Friday, June 15, 2007

Birds and Human Culture

I just encountered a news article titled "Populations of 20 Common Birds Declining."

Here's the link to the article: http://news.yahoo.com/s/ap/20070615/ap_on_sc/bird_declines;_ylt=Ak4_Jo3UQ3p_LV8enwJjoWwPLBIF

As an avid bird watcher, stories such as this are seriously depressing to me.

It might seem unusual for me to be talking about birds on this blog where I normally discuss topics related in some way to human culture, except that it is human cultural processes that are largely responsible for the decline of the North American bird populations mentioned in the article.

There is no single way in which humans affect animal populations such as these. Birds with specialist ecological strategies have been especially affected as their habitats have been fragmented by suburbanization and sprawl. Climate change, largely human induced, seems to be partly to blame for some species' declines. Globalization is involved as well, with the introduction of new invasive species that have outcompeted some native bird species, and in recent years with the introduction of the West Nile virus, which has devastated many North American bird populations. (The article doesn't discuss it, but corvids, such as crows and blue jays, have been especially hard hit by West Nile virus.)

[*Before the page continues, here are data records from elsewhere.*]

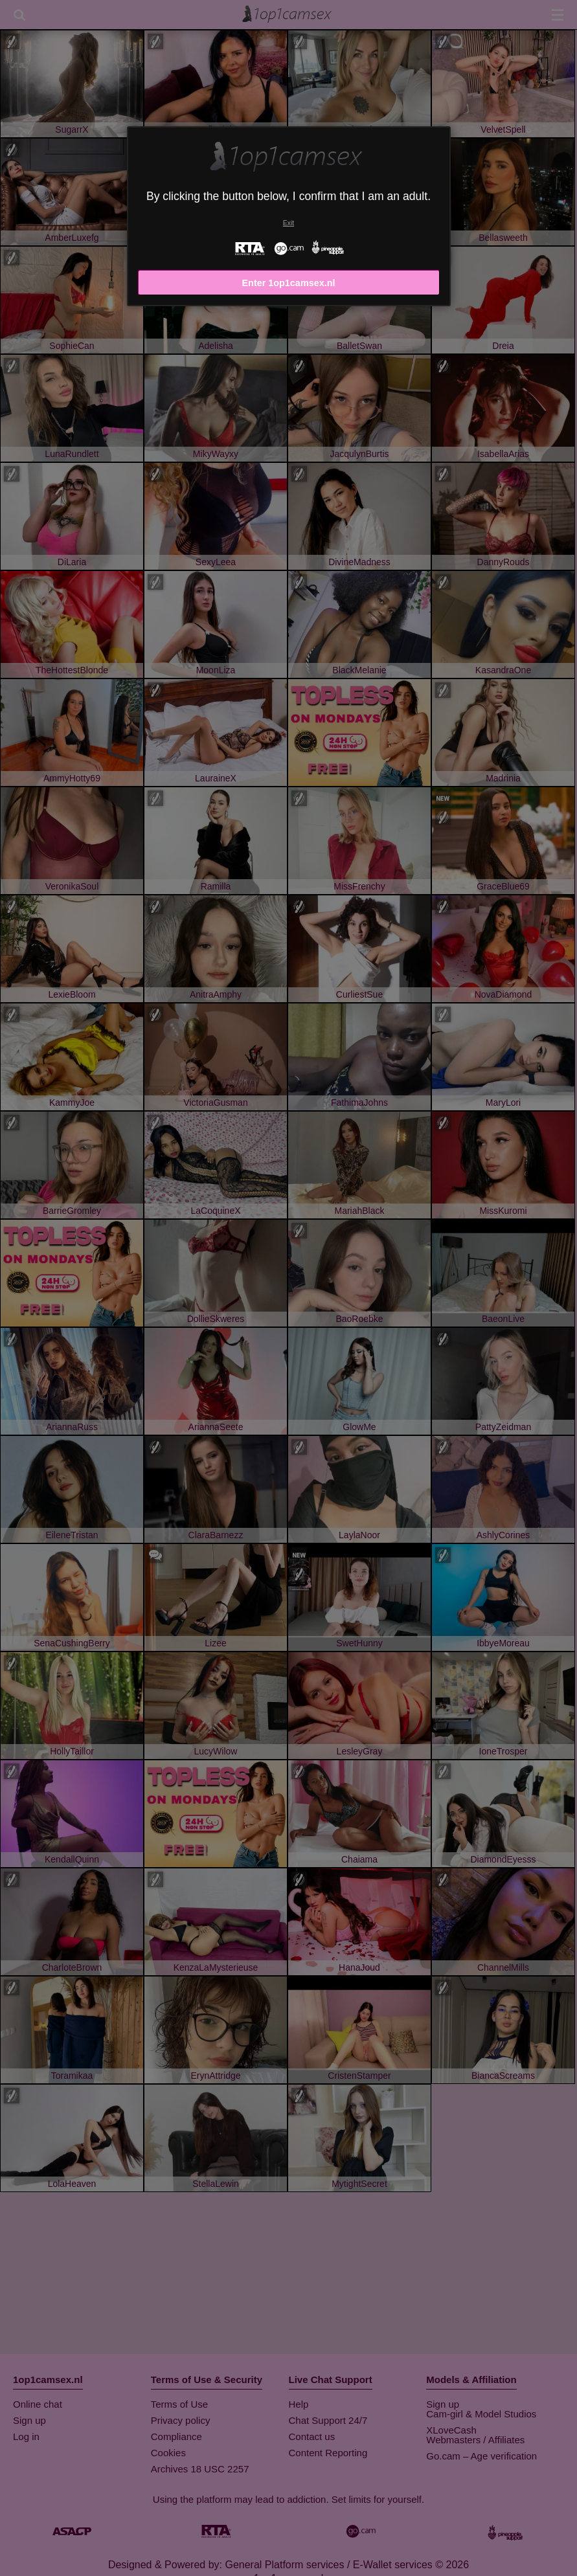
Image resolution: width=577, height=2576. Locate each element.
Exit (288, 223)
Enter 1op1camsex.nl (288, 283)
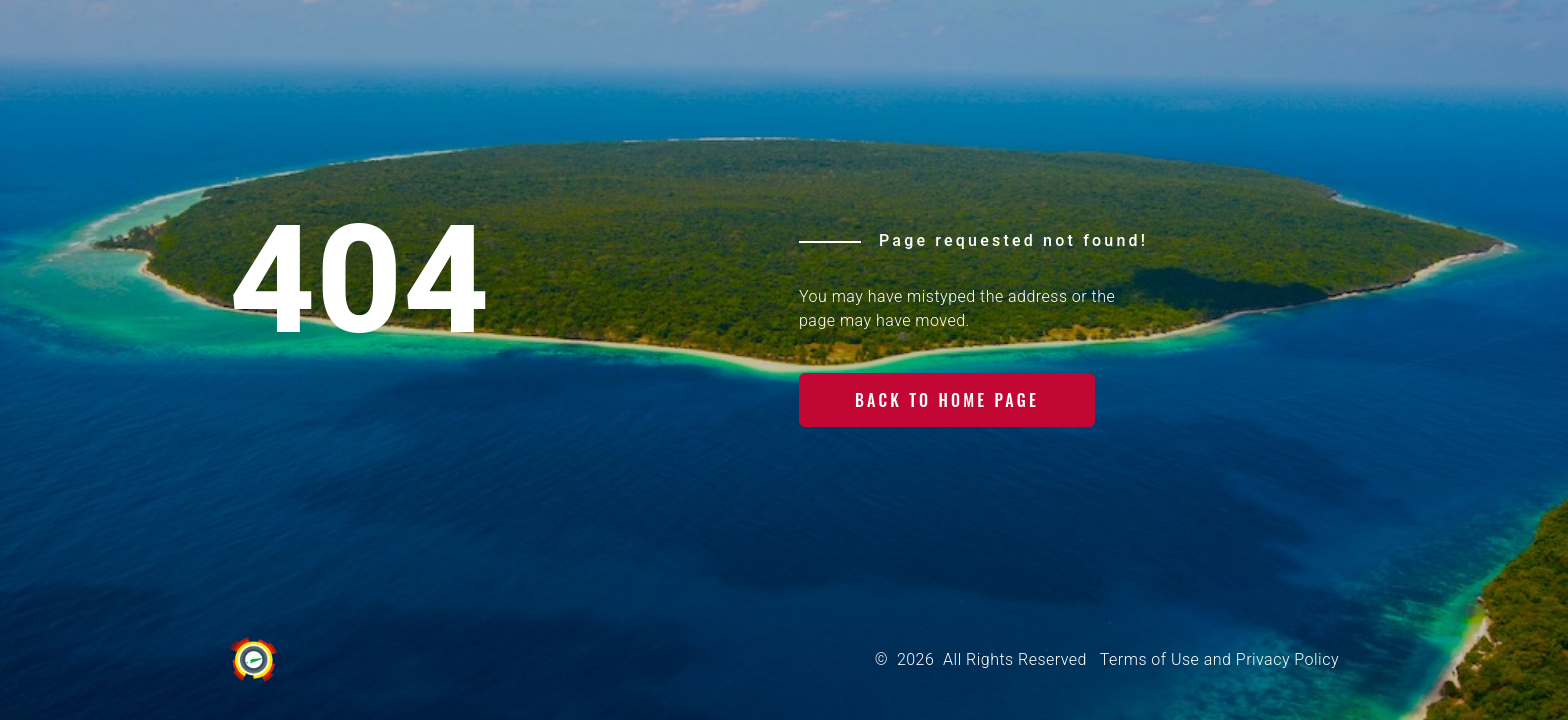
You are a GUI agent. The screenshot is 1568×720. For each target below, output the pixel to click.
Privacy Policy (1287, 659)
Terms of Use (1149, 659)
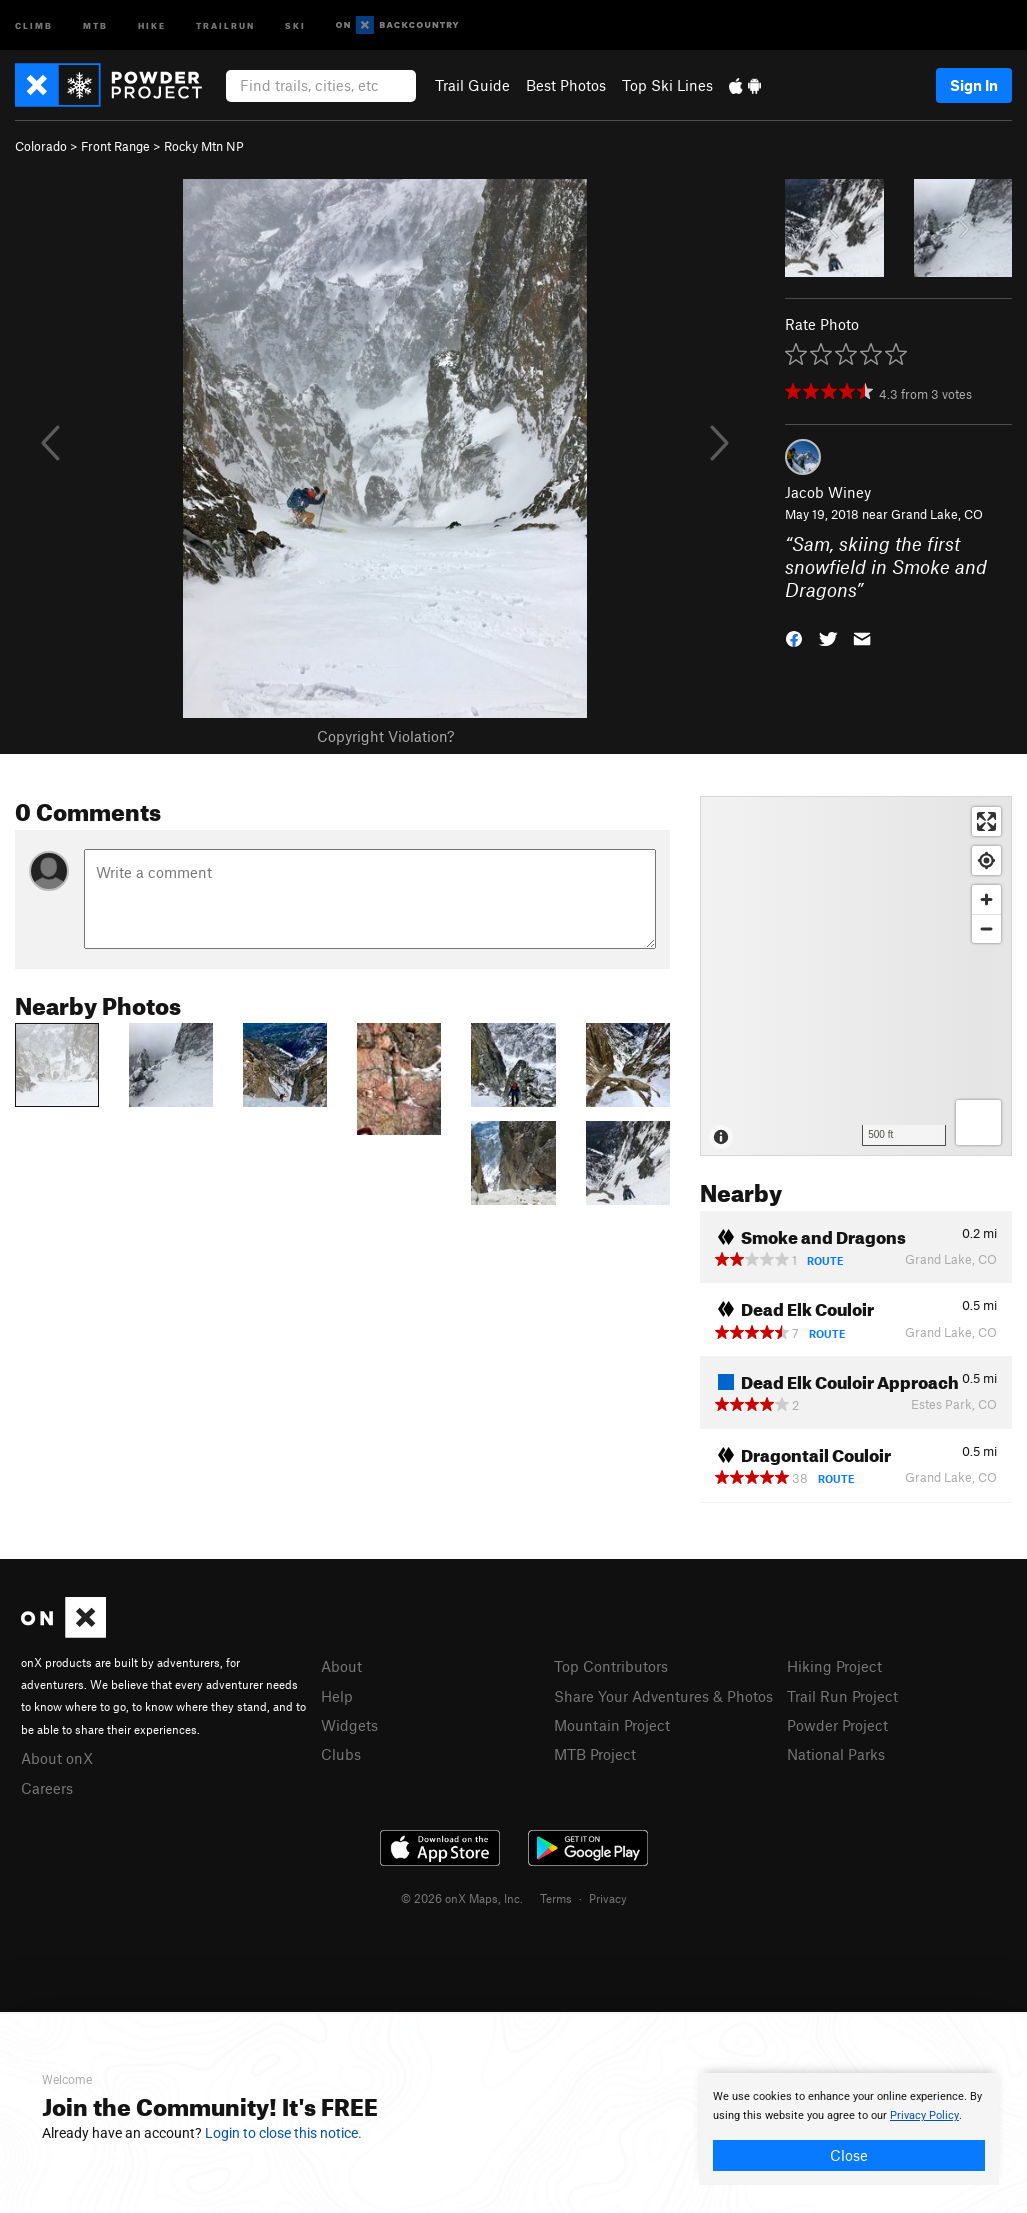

There is some good news as well, though there are patterns to the good news. Some birds have done well because of changes in human cultural practices. Many species that had been particularly affected by past uses of the pesticide DDT have made dramatic recoveries since DDT was banned for use in North America (the article mentions the double-crested cormorant, but the U.S.'s national symbol, the Bald Eagle, is another example). Changes in farming practice over the past century have also benefitted some birds. Over the past century, farming has become more industrialized and concentrated. One result is that alongside larger energy inputs to farming and greater total crop yields, less total land is devoted to farming in North America than 50 years or a century ago, and there is more total forest land (even though much of it is fragmented by roads and sprawl). Some birds have been able to benefit from this, with the recovery of wild turkey populations over the past half century being perhaps the most dramatic example. Finally, birds with generalist ecological strategies have tended to do quite well and even increase in numbers. Suburbanization and sprawl has simply presented one new type of ecosystem for them.